We have covered the fringes of this issue at length in various Inputs Monitor reports this week, and Chip and I talked about it earlier this week on Market Rally. I quoted Reagan from January 1981 who was then President elect when he said, "You have to determine whether we're having as much effect on the Soviet Union or if that's being offset by a worse effect on our own agricultural community."

In 1979, then president, Jimmy Carter canceled grain sales to the U.S.S.R. as a means of sanctioning the Soviets in response to their military actions in Afghanistan. In confirmation hearings for Secretary of Ag John Block, Block said, "I believe food is now the great weapon we have for keeping peace in the world. It will continue to be so for the next 20 years, as other countries become more dependent on American farm exports and become reluctant to upset us."

I don't even know where to start on that line of thought. At this point, when the Administration of 1980 refers to agriculture, in 2014, we can substitute that word with crude oil. With cuts in national defense spending and the National Guard, it would appear doves on Capitol Hill have little recourse but to spit seeds at Russia.

The decade that followed Carter's cancellations was a disaster for the American farmer as a direct result of Block's notion of using American crop exports as a weapon. In fact, his comment above sounds much more like Krustiev than it does George Washington.

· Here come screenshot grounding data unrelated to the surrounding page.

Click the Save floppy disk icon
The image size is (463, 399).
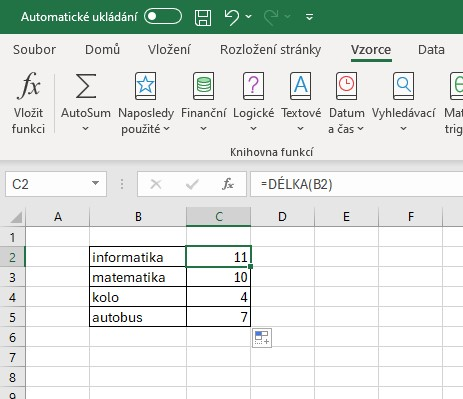203,17
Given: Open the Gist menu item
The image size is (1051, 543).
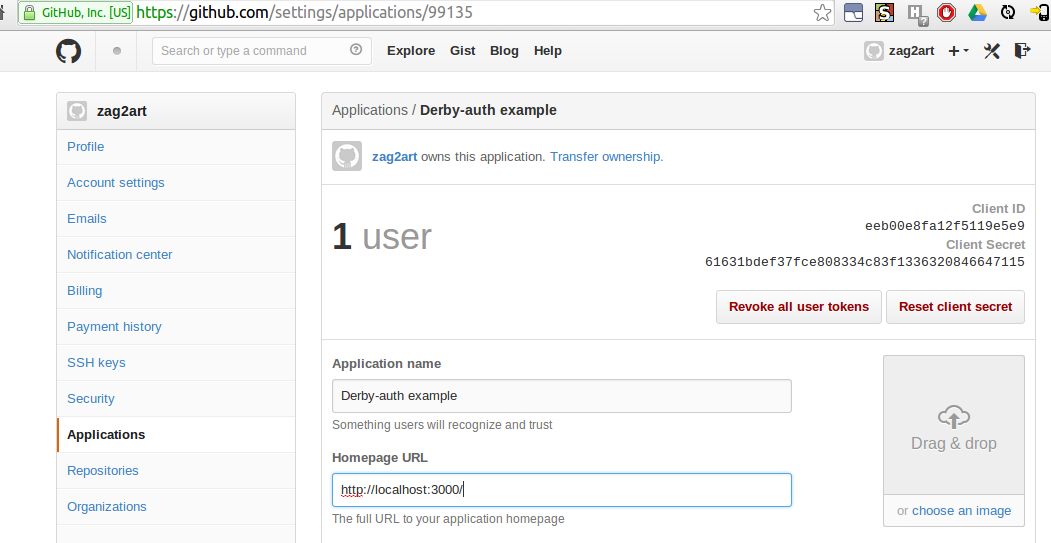Looking at the screenshot, I should coord(463,51).

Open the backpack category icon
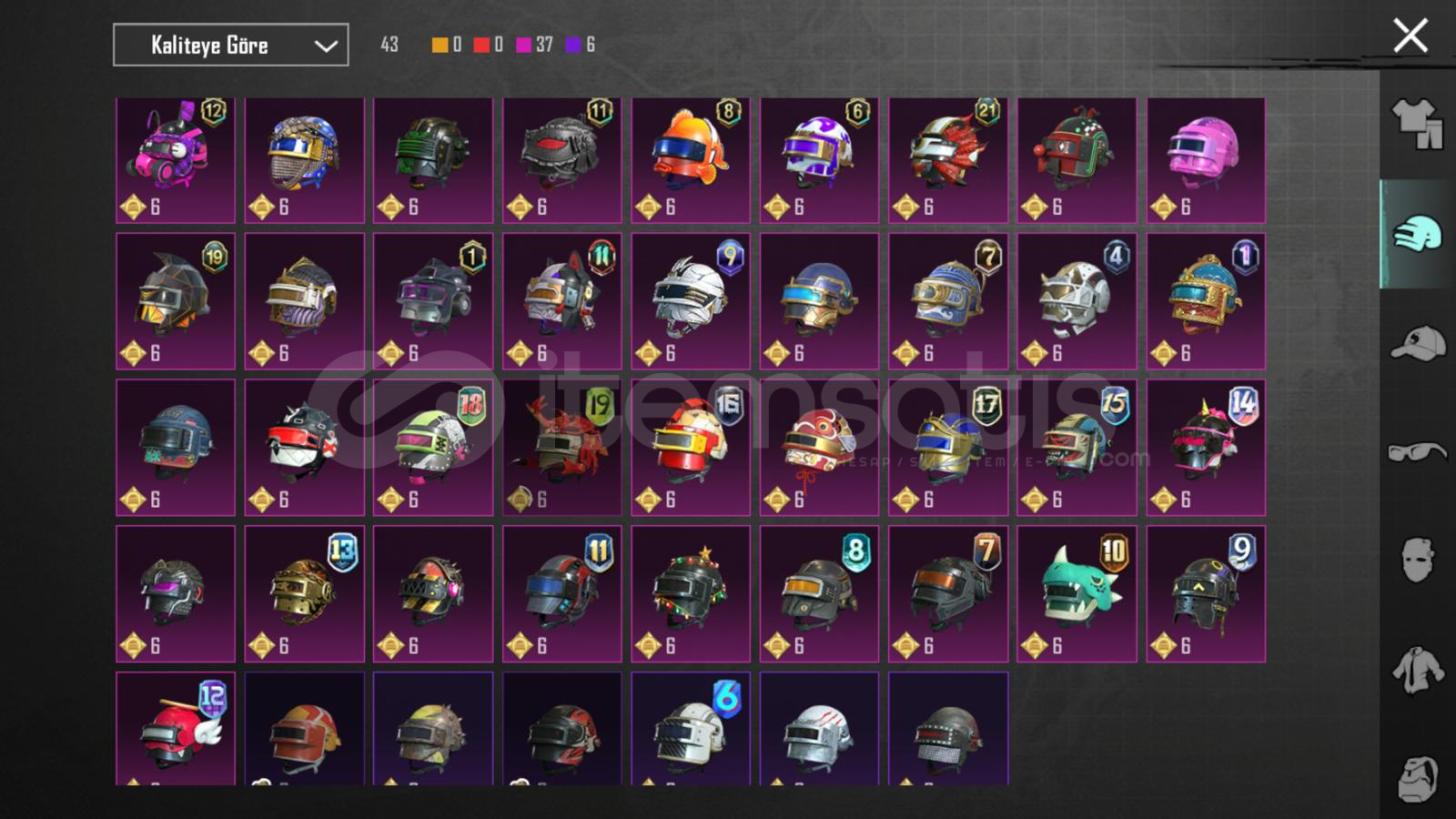coord(1417,779)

It is the unintended consequences that concern us here. Backroom deals let grain seep out around the edges of the canceled grain sales, blunting the edge of Block and Carter's rhetoric. The result was a surplus of grain at a time when land values and inflation ran many farmers out of business.

I've still got the export 'creeps' from what happened over this winter with propane. Harvest demand was high, home heat demand was huge and LP exports topped all time highs. All of this combined to create a supply crunch that had regional governments suggesting citizens ration propane use, and raised retail prices above $5.00/gallon in some states. Great idea to export propane, but the record setting export pace diverted Midwestern supplies to export terminals down south and what was left was too few gallons for too many people. LP export policy had unintended consequences that put some folks in a real bind.

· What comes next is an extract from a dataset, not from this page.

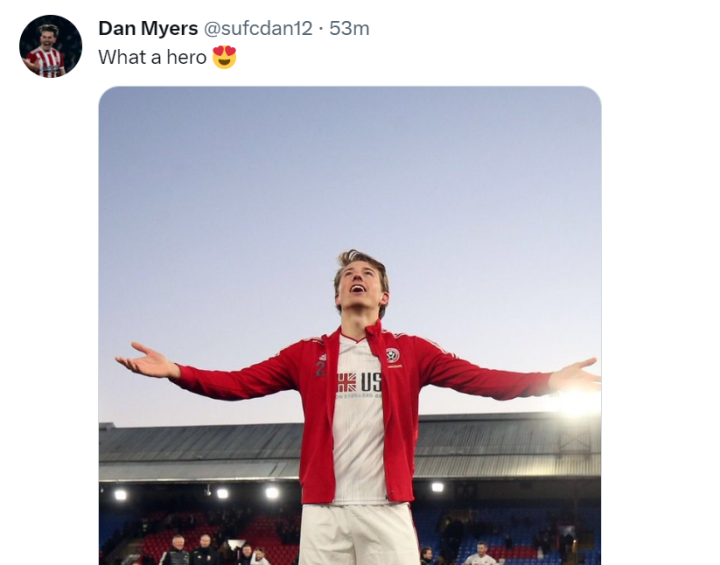Click the small stadium light at the photo's far left

[121, 494]
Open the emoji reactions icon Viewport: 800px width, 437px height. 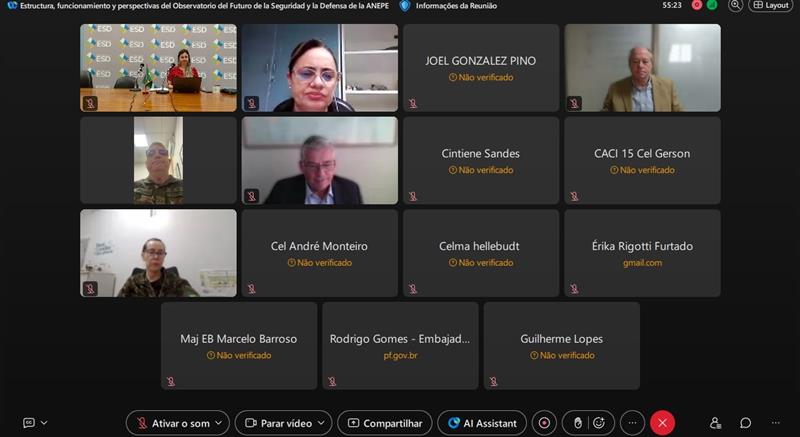(599, 423)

The biggest potential for unintended consequences here is probably unknown at this stage of the game. But American shale reserves have long sought a market, and a payday. It seems shortsighted to take this newfound resource potential and work so hard to lower the product's value. If American crude producers find their returns thinned by artificial international intrigue, there will be very little meat left on the bone and production will slow.

Let's go to crazy town here... Oil reserves drop because the 5 million barrel offering isn't enough to scare Putin, and the government mandates the sale of, let's say, another 30 million barrels. Producers are run out of business like so many farmers in the 1980's and gasoline hits $5.00/gallon, just like propane. All of this as Putin has no trouble finding friends in the global community. New leadership in Egypt is very friendly with Putin. Imagine a world with Putin in cahoots with the guardians of the Suez Canal.

Libyan oil production desperately needs Putin's kind of help ousting rebels from eastern oil terminals -- those rebels have cost Libyan crude oil production about 1 million barrels per day. My guess is that 20 Russian Special Forces soldiers could clear the pirates out of Libya in about ten minutes if so ordered.

And that leaves the Obama administration with an American public that cannot afford to use it's own oil or to produce it's own oil. Artificially driving down the price of American crude oil could potentially do more to harm American producers and the American public than it will do to dissuade Putin from reassembling his beloved Soviet Union.

Let's revisit the words of Ronald Reagan, who's thoughtful approach to this issue bodes a serious warning to those who would use our God-given resources in such a way. "You have to determine whether we're having as much effect on [Russia] or if that's being offset by a worse effect on our own [national economy]."

I hope this idea works, but Vladimir Putin does not appear to be at all ticklish, and Russia is not likely to back down this side of gunfire.